### Task to carry out
Please output the line containing "This screenshot has width=624, height=371." and all lines that follow it in the data below, exactly, with no pictures.

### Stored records
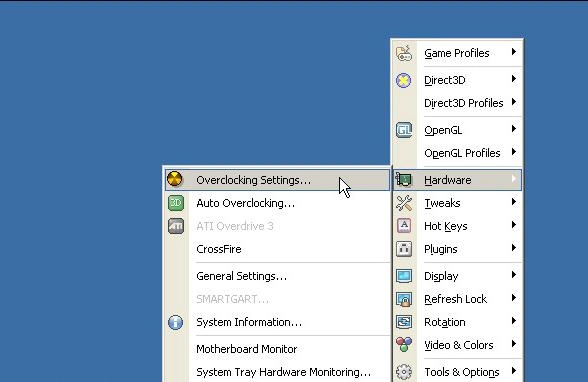Click the Direct3D X icon
Image resolution: width=588 pixels, height=382 pixels.
click(404, 80)
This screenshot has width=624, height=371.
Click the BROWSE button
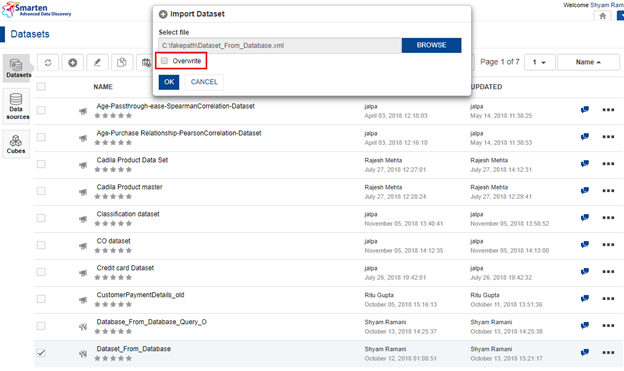tap(431, 45)
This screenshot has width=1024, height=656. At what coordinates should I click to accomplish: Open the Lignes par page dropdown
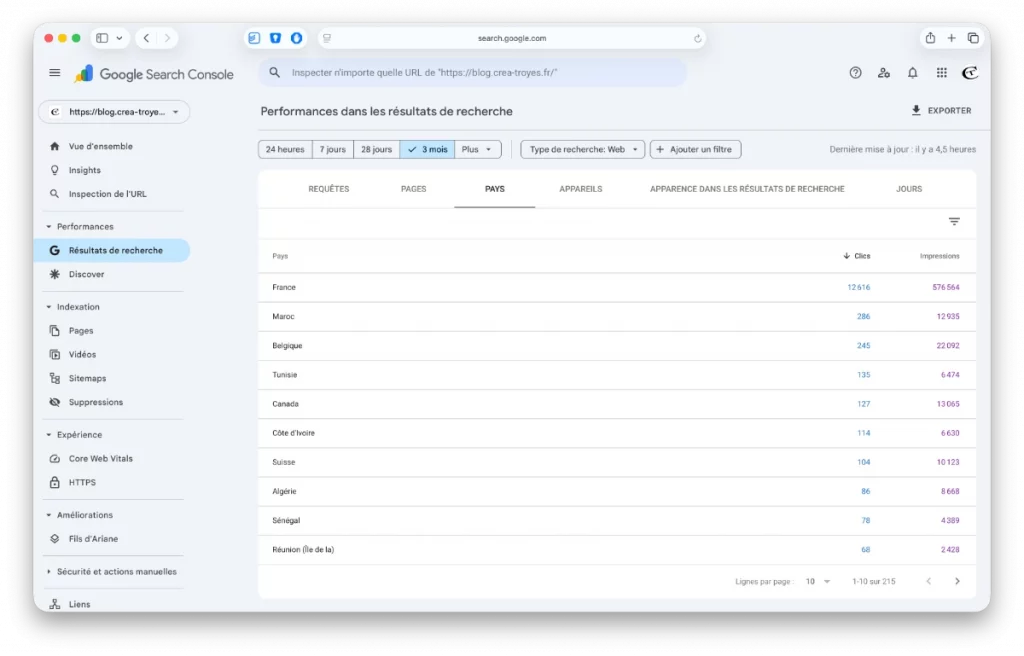click(818, 581)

### Solution
This screenshot has width=624, height=371.
Click the BROWSE button
tap(431, 45)
This screenshot has width=1024, height=656. At what coordinates should I click to accomplish: Open the Lignes par page dropdown
click(818, 581)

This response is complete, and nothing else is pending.